- [Ausgewählter Auszug]:
>>>

Lesedauer: 13 Minuten

Fast jeder fünfte Jugendliche hat sich schon einmal absichtlich selbst Verletzungen zugefügt, etwa mit Rasierklingen oder Zigaretten. Sind diese Buben und Mädchen suizidgefährdet? In den meisten Fällen nicht, sagt unsere Autorin. Psychologische Hilfe sollten sie trotzdem in Anspruch nehmen.

Text: Joana Straub
Bilder: Getty Images

Dieser Artikel wurde am 18. Oktober 2022 aktualisiert.

Vergangenen Monat rief mich eine Lehrerin an. Sie wusste nicht mehr, was sie tun soll: Sie habe eine Schülerin, die sich seit gut eineinhalb Jahren regelmässig am Unterarm mit einer Rasierklinge ritze. Lange habe die 15-jährige Pia* die Verletzungen geheim halten, indem sie immer lange Ärmel trug. Doch eines Tages entdeckte eine Schul­kameradin in der Umkleidekabine vor dem Sportunterricht die Wunden und wandte sich besorgt an die Lehrerin, mit der Bitte, Pia zu helfen.

Die Lehrerin suchte umgehend das Gespräch mit dem Mädchen, liess sich die Verletzungen zeigen und fragte nach dem Grund. Pia erklärte: «Indem ich mir selber wehtue, kann ich besser mit negativen Gefühlen und inneren Anspannungen umgehen.» Mehr wollte sie nicht erzählen. Die Lehrerin befürchtete, Pia könnte sich so tief schneiden, dass sie dabei ums Leben kommt.

Das nicht-suizidale verletzende Verhalten ist für den Jugendlichen vorrangig eine Möglichkeit der Spannungsreduktion.

<<<

- [Vorliegende Einträge]:
>>>

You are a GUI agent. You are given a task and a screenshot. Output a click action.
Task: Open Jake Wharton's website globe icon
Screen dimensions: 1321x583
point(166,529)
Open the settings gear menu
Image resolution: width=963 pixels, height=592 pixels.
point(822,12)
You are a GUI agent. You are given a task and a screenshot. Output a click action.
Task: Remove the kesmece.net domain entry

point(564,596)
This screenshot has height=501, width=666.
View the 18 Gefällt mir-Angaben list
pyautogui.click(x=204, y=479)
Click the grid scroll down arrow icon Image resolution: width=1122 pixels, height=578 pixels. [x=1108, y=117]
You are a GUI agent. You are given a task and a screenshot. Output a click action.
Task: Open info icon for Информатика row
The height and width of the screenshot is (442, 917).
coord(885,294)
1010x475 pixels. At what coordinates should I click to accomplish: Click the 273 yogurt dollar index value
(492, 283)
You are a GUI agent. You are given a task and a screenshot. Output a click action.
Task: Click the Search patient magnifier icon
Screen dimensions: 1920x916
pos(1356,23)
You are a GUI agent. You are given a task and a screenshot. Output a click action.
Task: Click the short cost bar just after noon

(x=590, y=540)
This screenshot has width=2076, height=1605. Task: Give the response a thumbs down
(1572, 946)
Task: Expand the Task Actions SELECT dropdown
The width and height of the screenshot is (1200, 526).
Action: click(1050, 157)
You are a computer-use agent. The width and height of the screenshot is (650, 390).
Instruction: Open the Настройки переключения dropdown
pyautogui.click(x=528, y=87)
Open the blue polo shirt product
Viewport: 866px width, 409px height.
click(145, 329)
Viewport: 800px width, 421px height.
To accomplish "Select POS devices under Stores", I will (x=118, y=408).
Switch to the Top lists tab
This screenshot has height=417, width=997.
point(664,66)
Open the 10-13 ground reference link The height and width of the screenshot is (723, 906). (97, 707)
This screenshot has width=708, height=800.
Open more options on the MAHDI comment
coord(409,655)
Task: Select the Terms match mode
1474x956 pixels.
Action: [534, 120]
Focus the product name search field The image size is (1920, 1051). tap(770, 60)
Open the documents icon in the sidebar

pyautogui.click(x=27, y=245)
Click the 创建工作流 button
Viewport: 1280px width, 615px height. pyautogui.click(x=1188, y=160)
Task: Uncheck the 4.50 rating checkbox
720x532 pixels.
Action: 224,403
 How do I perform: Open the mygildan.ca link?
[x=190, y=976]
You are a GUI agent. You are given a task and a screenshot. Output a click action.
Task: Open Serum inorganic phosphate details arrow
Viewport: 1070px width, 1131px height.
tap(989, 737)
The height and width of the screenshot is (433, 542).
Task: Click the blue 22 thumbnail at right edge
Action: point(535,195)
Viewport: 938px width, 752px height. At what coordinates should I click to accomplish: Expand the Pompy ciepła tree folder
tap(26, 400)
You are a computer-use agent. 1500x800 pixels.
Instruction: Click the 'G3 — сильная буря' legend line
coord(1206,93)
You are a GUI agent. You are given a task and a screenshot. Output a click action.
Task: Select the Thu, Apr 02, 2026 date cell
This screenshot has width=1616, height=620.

<<<

- [Aufgaben]:
1 – Welcher Anteil der Jugendlichen hat sich laut dem Auszug schon einmal absichtlich selbst Verletzungen zugefügt?
2 – Entnehmen Sie dem Auszug den Wortlaut zwischen „Lesedauer: 13 Minuten“ und „in Anspruch nehmen.“, beide eingeschlossen.

- [Erwartete Antworten]:
1 – Fast jeder fünfte Jugendliche.

2 –
Lesedauer: 13 Minuten

Fast jeder fünfte Jugendliche hat sich schon einmal absichtlich selbst Verletzungen zugefügt, etwa mit Rasierklingen oder Zigaretten. Sind diese Buben und Mädchen suizidgefährdet? In den meisten Fällen nicht, sagt unsere Autorin. Psychologische Hilfe sollten sie trotzdem in Anspruch nehmen.